Yine aynı bölümde “devletin resmi dilinin yanı sıra ülkede çeşitli dillerin konuşulabileceği” ifadelerinin yer aldığı paragrafa, “ve bu dillerde yayın yaparlar. Nitekim, 1961 Anayasasındaki ifade: ‘Resmi dil Türkçedir’ biçimindedir (md.3)” ifadesi eklendi.
TSK, Emniyet, Dışişleri ve MİT gibi kurumlarda Türk olmayanların çalıştırılmadığı belirtilen bölüme ise “‘Türk’ teriminin ırk ve hatta din bağlamındaki kullanımını yansıttıkları için” ifadesi konularak, Türkiye’nin uluslararası planda layık olduğu yere ulaşamadığı vurgulandı.

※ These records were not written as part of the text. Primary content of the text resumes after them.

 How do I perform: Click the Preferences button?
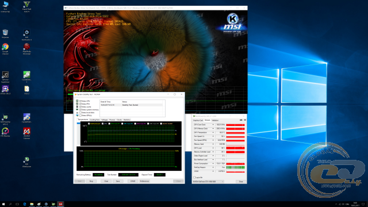[144, 181]
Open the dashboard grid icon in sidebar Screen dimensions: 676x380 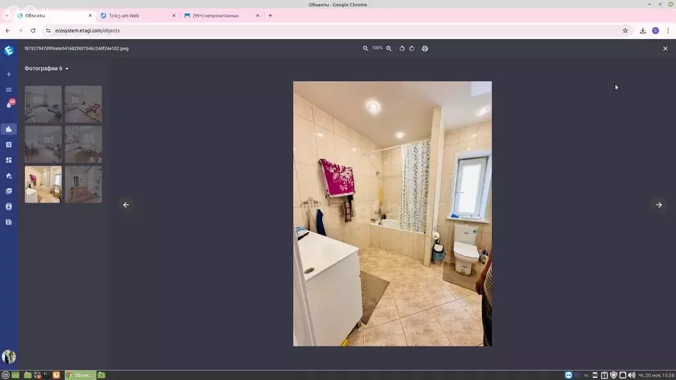pos(9,160)
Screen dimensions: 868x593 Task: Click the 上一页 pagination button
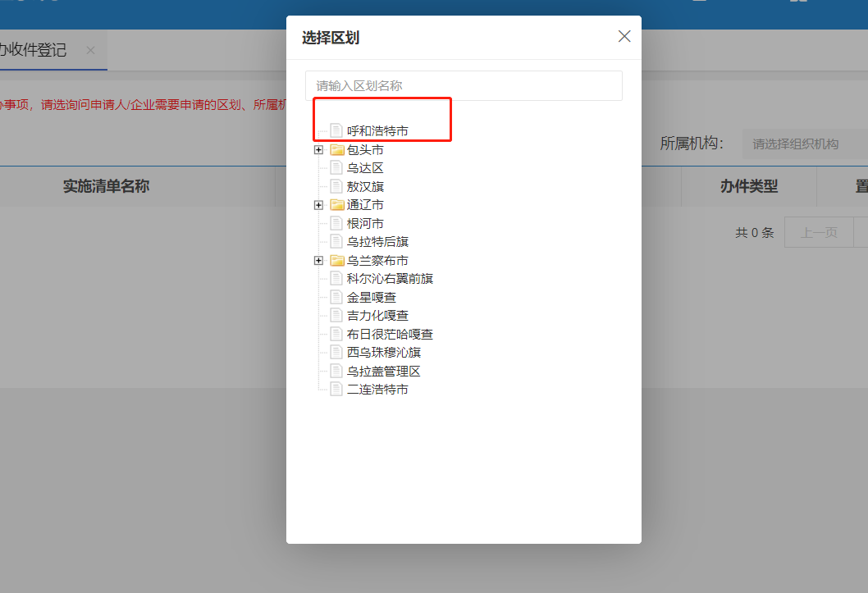[818, 232]
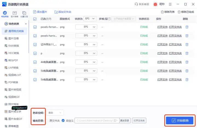Click trash icon for 证件照女11 row

(x=187, y=44)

Raporun “kurumsal nedenler” bölümünde ise daha önce üst kimlik bağlamında ifade edilen “Türklük” kelimesi “Türk” olarak değiştirildi. 1982 Anayasası’ndaki vatandaşlık tanımıyla 1924 Anayasası’ndaki tanımın farklı olduğuna ilişkin bir paragraf eklendi. 1924 Anayasası’nda vatandaşlık konusunda “Türkiye ahalisi” tanımının yapıldığı, bunun “Türkiyeli” üst kimliğini çağrıştırdığı belirtildi.

Yorumlar kapatıldı.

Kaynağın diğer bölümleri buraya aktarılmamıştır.